We collected data regarding pollination services from 10 shea trees within each site that met the following criteria: selected trees had a single trunk, were greater than 3 metres tall, appeared healthy and had developing flower buds. If more than ten trees in a site met the criteria, the ten selected trees were distributed as evenly as possible through each site.

2.3 Pollination limitation

Supplemental hand-pollination was carried out over the course of three visits to each site during the flowering period.  We selected up to three pairs of inflorescences that had a similar number of flowers with receptive stigmas on each tree.  The flowers with receptive stigmas on one inflorescence per pair were marked for fruit counts later in the season and were left open to natural pollination (untreated flowers).  The other inflorescence per pair was also marked and left open, but in addition was hand-pollinated with pollen from another tree (pollen supplementation).

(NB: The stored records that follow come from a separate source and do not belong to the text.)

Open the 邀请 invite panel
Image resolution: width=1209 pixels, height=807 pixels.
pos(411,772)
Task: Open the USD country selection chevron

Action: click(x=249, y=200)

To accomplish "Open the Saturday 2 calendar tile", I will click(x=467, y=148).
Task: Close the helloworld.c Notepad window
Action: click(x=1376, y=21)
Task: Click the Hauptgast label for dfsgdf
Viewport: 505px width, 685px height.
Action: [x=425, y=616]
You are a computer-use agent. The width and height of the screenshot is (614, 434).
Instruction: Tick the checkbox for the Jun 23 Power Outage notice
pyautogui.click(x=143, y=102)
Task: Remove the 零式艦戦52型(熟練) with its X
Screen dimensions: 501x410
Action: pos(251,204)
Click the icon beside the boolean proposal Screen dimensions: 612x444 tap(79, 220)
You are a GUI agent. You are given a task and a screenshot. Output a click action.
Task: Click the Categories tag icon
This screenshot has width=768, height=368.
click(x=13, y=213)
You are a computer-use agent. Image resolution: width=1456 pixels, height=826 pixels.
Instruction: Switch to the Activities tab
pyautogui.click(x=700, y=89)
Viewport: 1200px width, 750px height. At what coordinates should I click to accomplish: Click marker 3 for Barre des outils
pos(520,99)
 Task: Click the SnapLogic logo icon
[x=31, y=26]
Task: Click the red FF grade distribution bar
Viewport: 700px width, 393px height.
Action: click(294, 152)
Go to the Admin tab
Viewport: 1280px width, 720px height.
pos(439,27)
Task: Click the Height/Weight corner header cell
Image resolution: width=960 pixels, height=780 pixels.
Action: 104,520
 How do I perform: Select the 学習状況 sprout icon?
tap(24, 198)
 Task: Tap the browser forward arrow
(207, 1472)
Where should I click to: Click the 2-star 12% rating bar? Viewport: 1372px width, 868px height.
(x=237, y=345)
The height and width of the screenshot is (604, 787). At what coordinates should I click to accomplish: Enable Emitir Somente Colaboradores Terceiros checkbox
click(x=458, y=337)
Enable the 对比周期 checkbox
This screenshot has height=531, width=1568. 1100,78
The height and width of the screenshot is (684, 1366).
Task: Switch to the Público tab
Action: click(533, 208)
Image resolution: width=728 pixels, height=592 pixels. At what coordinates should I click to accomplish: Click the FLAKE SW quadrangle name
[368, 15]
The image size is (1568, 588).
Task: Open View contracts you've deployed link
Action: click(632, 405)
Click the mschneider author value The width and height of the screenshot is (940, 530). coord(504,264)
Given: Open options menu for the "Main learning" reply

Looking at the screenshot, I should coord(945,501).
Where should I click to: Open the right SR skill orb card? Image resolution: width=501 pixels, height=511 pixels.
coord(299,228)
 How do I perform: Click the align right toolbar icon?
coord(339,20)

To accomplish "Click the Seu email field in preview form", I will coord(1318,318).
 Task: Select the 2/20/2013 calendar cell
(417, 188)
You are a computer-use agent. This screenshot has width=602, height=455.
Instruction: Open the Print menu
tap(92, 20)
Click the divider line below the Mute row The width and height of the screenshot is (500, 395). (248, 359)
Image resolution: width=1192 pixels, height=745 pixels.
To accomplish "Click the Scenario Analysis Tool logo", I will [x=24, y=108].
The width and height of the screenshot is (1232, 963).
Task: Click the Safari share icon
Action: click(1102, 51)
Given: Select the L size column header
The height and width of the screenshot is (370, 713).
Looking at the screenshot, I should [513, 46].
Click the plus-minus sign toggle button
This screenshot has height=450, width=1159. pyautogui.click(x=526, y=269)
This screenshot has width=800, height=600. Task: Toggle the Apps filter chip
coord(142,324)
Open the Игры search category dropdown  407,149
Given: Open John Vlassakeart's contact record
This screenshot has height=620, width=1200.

The number of trees and inflorescences varied between sites because three comparable pairs of inflorescences were not present on every tree (Table 1). In total, 2248 flowers were included in the analysis: 1096 untreated flowers and 1152 flowers with pollen supplementation by hand.  On average, the difference in the number of hand pollinated and control flowers at each site was 2.4%. The greatest difference was 8.6%. All results relating to flowers and fruit set are from these selected flowers. 

2.4 Flower visitors

We surveyed flower visitors during two ten-minute recording episodes per tree, one between 6 and 8am and another between 4 and 6pm, when insect visitors are most active, on each of three dates during the flowering season (January-March 2017) (Stout et al. 2018).   If there were no receptive flowers on a tree, no attempt was made to record visitation (Table 1).  All bees observed visiting inflorescences during recording episodes were caught.  The native honey bee, Apis mellifera adansonii Latreille could be identified easily, but other bees were placed in 70% alcohol solution and sent for expert identification. 

2.5 Fruit set

We counted fruit set in early May 2017, when the selected flowers had developed small fruits, but before fruits ripened and fell.  Ripe fruits were collected and their nuts were weighed in the field in June to August 2017. Initially, fruits were hand harvested (n = 35), but proved to be unripe. The remaining (n=133) fruits were collected by placing bags around them so they could fall naturally as they ripened without being lost. Only the ripe fruits collected in bags were included in the analysis of fruit weight.